1. https://github.com/fltk/fltk


FLTK is retained.

It’s, from my experience, the sanest of all toolkits - much easier and simpler to use than almost any other, for 98% of tasks, and usually faster. Back in 1998(!) when I started using it, it was also the only flicker free one for Windows and X (without very significant effort) although I believe that gap was finally closed circa 2008 or so.


Why aren't they good for more complex apps?


Layout becomes challenging after a certain point with ImGUI. Especially if your layout "flows" based on the state of existing elements. This can require multiple draw passes in ImGUI to get certain effects and outcomes.


The plot widget is pretty nice. Makes me wonder if it could be an interesting frontend for viewing data in Python, like a realtime-capable, GPU-driven, web-friendly matplotlib.


egui (えぐい) is Japanese for "harsh (taste, feeling, etc.); acrid; pungent; astringent "


It's also a slang term meaning "awesome; amazing; incredible; cool".

https://ejje.weblio.jp/content/えぐい


One thing I wish every immediate mode GUI library would show is how it handles complex script like Thai, Arabic, etc. because it's quite hard to get it correct, but it's also the hard requirement if your application need to support those language.


I haven't looked at the usage pattern/implementation but the visuals are much nicer to the eyes than ImGui[1].

1: https://github.com/ocornut/imgui


I took a look at the GitHub repo and I understand this is a GUI library for Rust, but I don't quite understand what they mean by "immediate mode" - could someone elaborate on that, please? Thank you!


A section in the GitHub README tries to answer this question: https://github.com/emilk/egui#why-immediate-mode.

I also read an old 2005 blog post & video by Casey Muratori[1] that explains the differences in more detail.

..........

TASK DIRECTIONS: Write out the GUI library discussion word for word, starting at "Layout becomes challenging" and ending at "effects and outcomes.". The records that come next are separate from the GUI library discussion above.

Data entries
..........

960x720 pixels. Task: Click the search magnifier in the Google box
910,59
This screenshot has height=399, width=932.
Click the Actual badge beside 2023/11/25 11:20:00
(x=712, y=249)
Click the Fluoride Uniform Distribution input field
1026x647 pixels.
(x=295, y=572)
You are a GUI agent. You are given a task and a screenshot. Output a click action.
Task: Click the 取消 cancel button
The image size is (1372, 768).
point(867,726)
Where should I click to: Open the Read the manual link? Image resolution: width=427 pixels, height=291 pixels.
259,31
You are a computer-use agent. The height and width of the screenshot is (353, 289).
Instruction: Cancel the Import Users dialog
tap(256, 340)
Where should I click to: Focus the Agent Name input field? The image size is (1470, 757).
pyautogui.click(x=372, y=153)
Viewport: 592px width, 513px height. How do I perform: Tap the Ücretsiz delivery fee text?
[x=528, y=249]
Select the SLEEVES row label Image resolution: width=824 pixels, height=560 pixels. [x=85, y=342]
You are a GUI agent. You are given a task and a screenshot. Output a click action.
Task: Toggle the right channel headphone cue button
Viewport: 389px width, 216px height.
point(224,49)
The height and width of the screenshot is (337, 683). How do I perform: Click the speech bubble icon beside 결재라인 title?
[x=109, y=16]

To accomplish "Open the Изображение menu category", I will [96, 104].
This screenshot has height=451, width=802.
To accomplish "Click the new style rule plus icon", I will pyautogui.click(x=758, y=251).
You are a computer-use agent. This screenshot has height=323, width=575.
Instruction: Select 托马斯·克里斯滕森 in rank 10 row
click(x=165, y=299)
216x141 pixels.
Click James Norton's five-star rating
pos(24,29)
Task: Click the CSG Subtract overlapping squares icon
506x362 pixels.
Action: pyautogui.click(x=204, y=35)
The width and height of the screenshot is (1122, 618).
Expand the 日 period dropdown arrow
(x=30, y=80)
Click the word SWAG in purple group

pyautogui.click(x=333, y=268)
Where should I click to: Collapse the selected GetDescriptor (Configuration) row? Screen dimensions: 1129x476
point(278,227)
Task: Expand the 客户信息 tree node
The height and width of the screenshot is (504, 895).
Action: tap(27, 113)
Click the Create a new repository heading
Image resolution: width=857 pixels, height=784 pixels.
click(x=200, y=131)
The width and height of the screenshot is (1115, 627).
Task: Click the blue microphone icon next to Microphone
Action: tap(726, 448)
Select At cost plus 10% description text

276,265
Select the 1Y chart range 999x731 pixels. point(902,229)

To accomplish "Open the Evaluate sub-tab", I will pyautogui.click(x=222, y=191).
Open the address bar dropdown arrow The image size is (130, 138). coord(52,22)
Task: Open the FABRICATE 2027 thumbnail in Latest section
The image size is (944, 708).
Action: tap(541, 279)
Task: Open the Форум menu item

..........

COMPLETE RESPONSE:
Layout becomes challenging after a certain point with ImGUI. Especially if your layout "flows" based on the state of existing elements. This can require multiple draw passes in ImGUI to get certain effects and outcomes.